In Pennsylvania, what are the grounds for denying a marriage license?
- Generally, minors under the age of 16 cannot obtain a marriage license. However, the Court can authorize the issuances of a marriage license after determining that the union is in the best interest of the minor applicant(s).
- A marriage license may not be issued to applicants under the age of 18 unless the minor’s custodial parent or guardian consents to the marriage.
- Same-sex couples cannot obtain a marriage license. Despite the recent U.S. Supreme Court cases granting broader marriage rights to same-sex couples, the Commonwealth of Pennsylvania defines marriage as “a civil contract by which one man and one woman take each other for husband and wife.”
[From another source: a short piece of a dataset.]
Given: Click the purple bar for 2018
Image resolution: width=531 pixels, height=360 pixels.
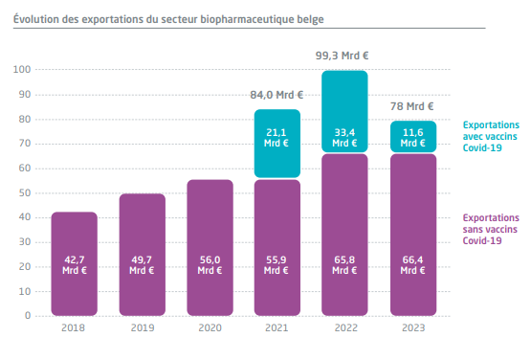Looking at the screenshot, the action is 75,263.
- People who are insane, weak minded, or of unsound mind are not permitted to obtain a marriage license, unless the Court decides that issuing the marriage license is in the best interest of both the incompetent applicant and the general public.
- Pennsylvania law prohibits certain relatives from marrying, including marriages between parent and child, a niece or nephew and their aunt or uncle, and brother and sister. Therefore, persons having such prohibited familial relationships cannot get a marriage license.
- If a couple applies for a marriage license and one or both are under the influence of alcohol or drugs at the time they apply, Pennsylvania prohibits them from obtaining a marriage license.
If you plan on getting married, it is important to familiarize yourself with the federal, state and local prerequisites for obtaining a marriage license. Barring extreme circumstances, the hurdles to obtaining a marriage license are minimal and non-burdensome since the right to marry is fundamental. Most couples who complete the application in its entirety, present sufficient proof of identification, pay the fees associated with the application and wait the required three days will receive a license to wed.